(Records for the task Opens)

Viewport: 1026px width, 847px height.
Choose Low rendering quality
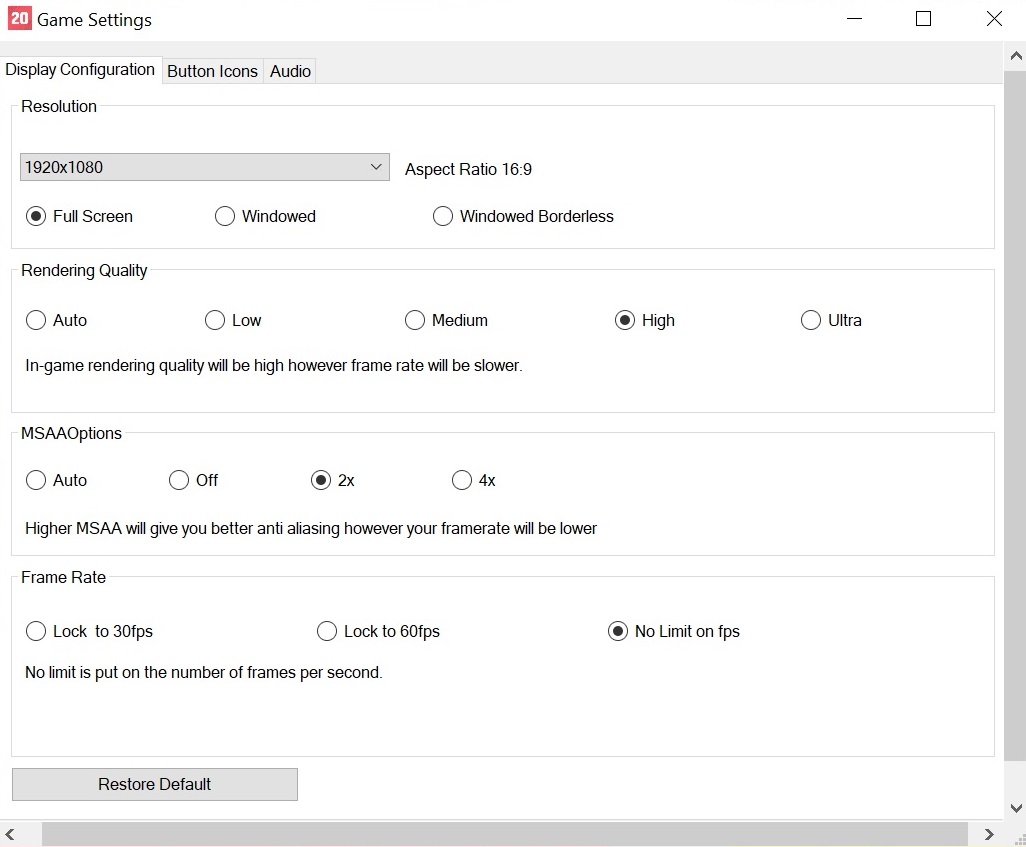coord(215,320)
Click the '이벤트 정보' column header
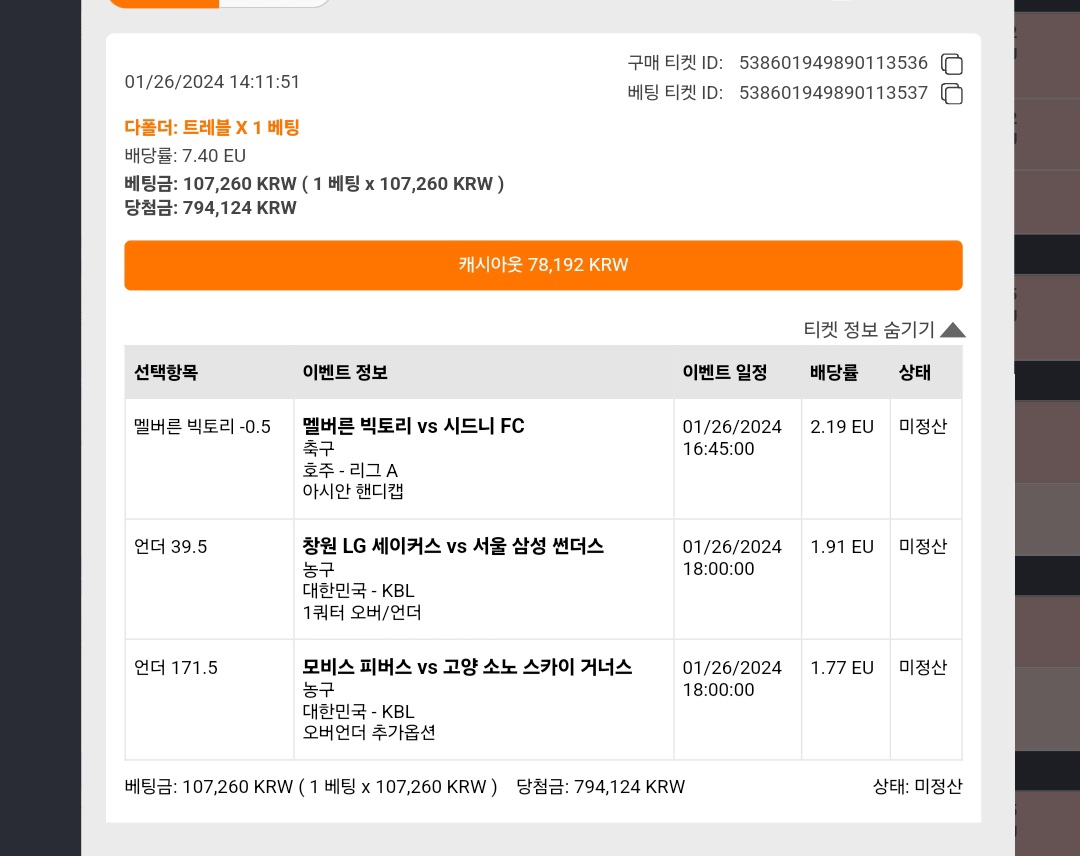The image size is (1080, 856). click(x=345, y=373)
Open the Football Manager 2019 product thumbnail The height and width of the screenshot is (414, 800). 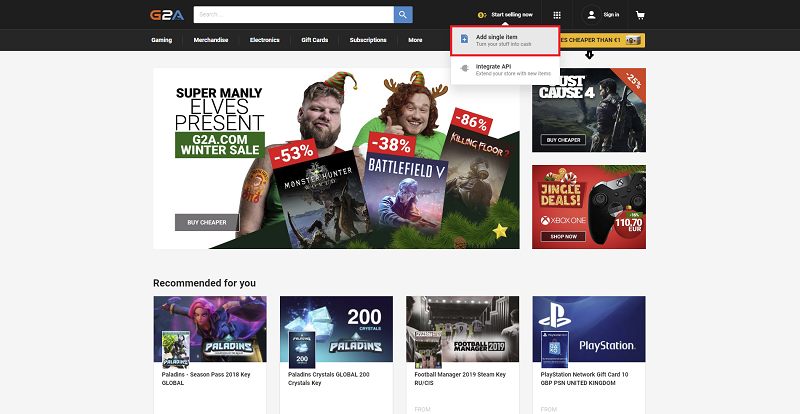pos(462,332)
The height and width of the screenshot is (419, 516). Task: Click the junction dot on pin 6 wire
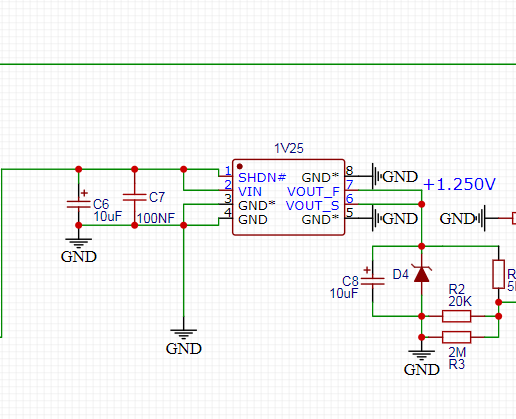[x=422, y=204]
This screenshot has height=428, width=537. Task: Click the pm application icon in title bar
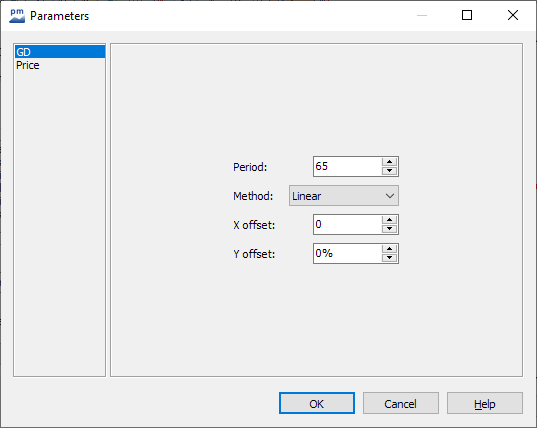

(Records for the task Closes)

- _Your assignment_
Exactly the lines from the one holding "The height and width of the screenshot is (419, 516)." to the last line of the records above should be duplicated, with no pictures among them.

- _Answer_
The height and width of the screenshot is (419, 516). Task: Click the junction dot on pin 6 wire
[x=422, y=204]
This screenshot has height=428, width=537. Task: Click the pm application icon in title bar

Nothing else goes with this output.